Jeffrey Dean
In 2011, I co-founded the Google Brain project/team, focused on making progress towards intelligent machines. Since then, my individual work has focused on research, systems and applications for AI and ML, as well as steering the direction of our broader AI/ML and computer science research community. For the past few years, I’ve had the great pleasure to write a blog post early each year summarizing many pieces of the public work done by amazing colleagues and researchers over the previous year in our research teams (despite the similar-sounding titles, these annual blog posts are each quite different!).
- Dec 2023: 2023: A Year of Groundbreaking Advances in AI and Computing (also cross-posted to the Google Research blog)
- Jan 2023: Google Research, 2022 & beyond: Language, vision and generative models (part 1 of a 9-part series)

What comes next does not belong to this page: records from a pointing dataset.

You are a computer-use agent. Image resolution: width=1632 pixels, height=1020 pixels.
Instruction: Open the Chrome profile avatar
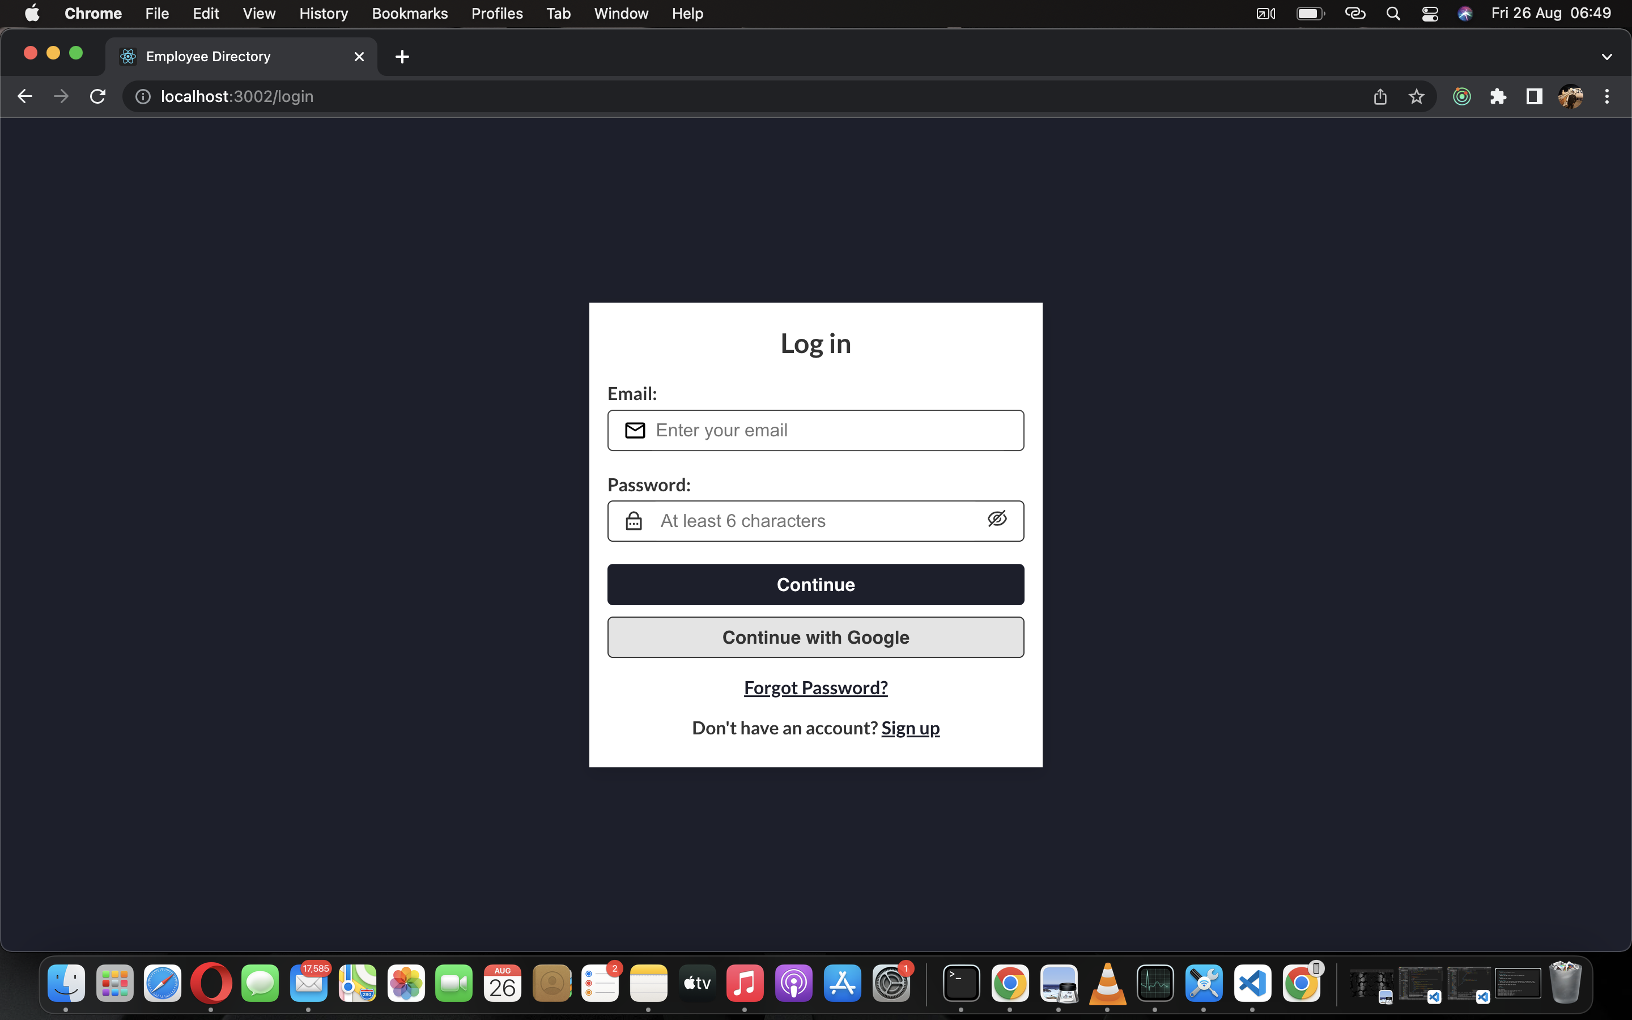coord(1571,96)
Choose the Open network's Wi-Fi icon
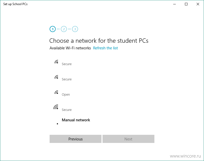204x161 pixels. pos(56,92)
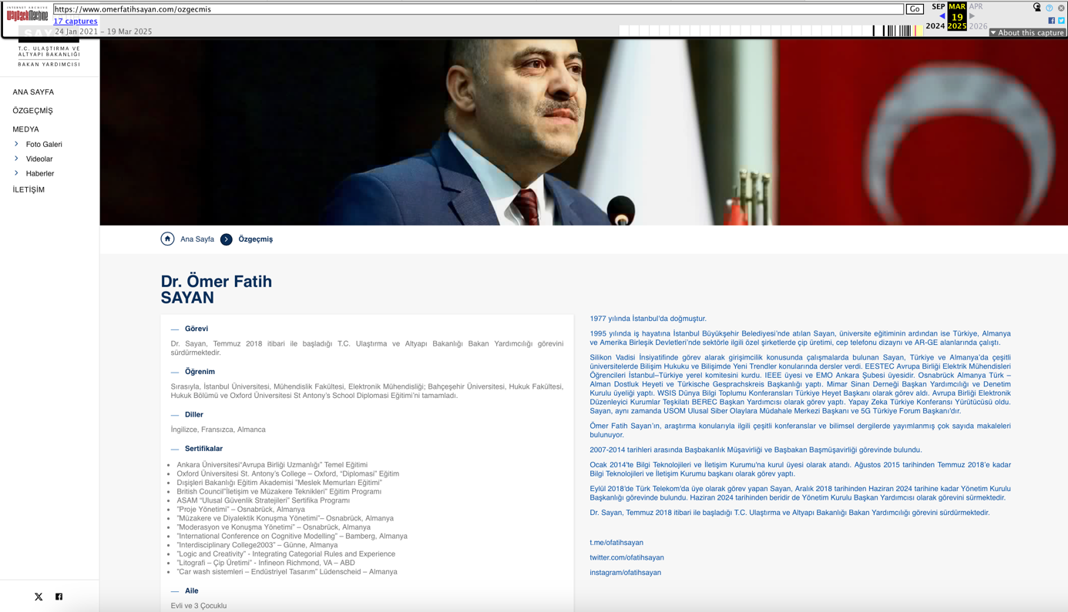
Task: Open the X social icon in sidebar
Action: tap(39, 597)
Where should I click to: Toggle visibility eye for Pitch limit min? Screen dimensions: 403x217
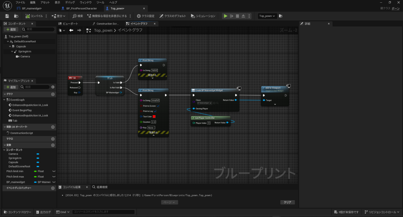(x=54, y=171)
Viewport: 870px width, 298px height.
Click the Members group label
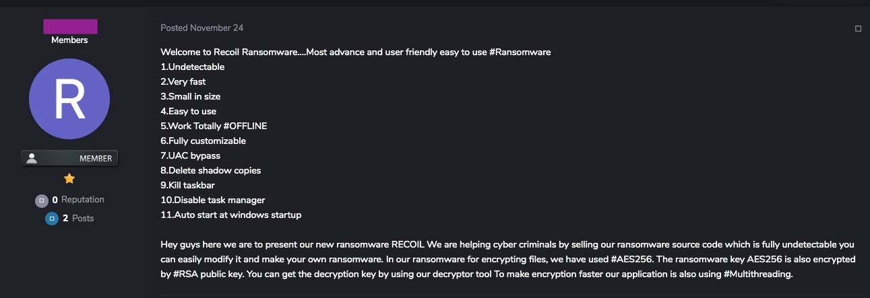(69, 40)
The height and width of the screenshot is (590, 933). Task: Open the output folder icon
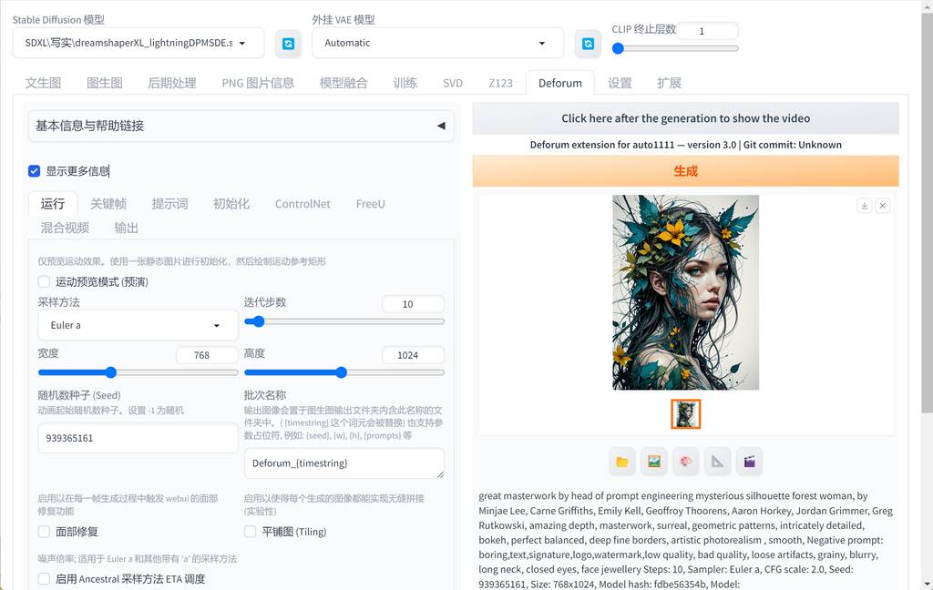622,462
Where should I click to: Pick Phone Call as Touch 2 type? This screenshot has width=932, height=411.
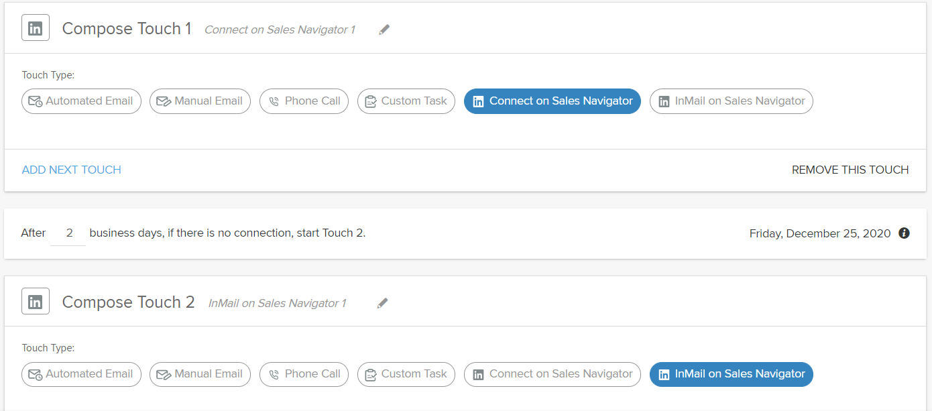pyautogui.click(x=304, y=374)
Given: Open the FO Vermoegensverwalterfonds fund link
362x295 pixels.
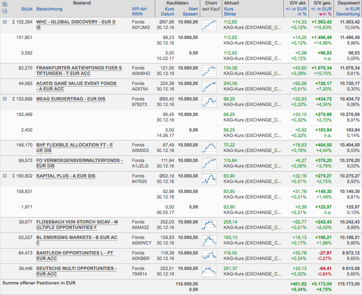Looking at the screenshot, I should [79, 163].
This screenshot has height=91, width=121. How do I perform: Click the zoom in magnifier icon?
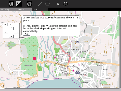point(11,4)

- Jan 2022: Google Research: Themes from 2021 and Beyond
- Jan 2021: Google Research: Looking Back at 2020, and Forward to 2021
- Jan 2020: Google Research: Looking Back at 2019, and Forward to 2020 and Beyond
- Jan 2019: Looking Back at Google’s Research Efforts in 2018
- Jan 2018: The Google Brain Team — Looking Back on 2017 (Part 1 of 2) … Part 2
- Jan 2017: The Google Brain Team — Looking Back on 2016
- Research leadership. Steering the research directions of the Google Brain team, Google Research, and now Google DeepMind (with many others!). See year-end blog post links above for more details about this, which includes advances in things like the Transformer architecture, machine learning systems (DistBelief, TensorFlow, Pathways), TPUs, the Inception model, word2vec, seq2seq models, neural machine translation, distillation, neural architecture search/AutoML, RankBrain, BERT, TensorFlow, JAX, Pathways, PaLM, PaLM 2, PaLI, PaLM-E, MedPalm, NeRF, quantum computing advances, ML for chip design, computational photography (e.g. Night Sight & Magic Eraser), flood forecasting, Responsible AI research areas like bias, fairness and interpretability, medical diagnostics, auction theory, open source software and datasets, accessibility, weather forecasting, ML for robotics, connectomics, genomics, and more, as well as research impact in products across nearly all of Google, including Search, Ads, YouTube, GMail, Workspace, Maps, News, Photos, Translate, Android, Cloud, Pixel, Waymo, and many more products.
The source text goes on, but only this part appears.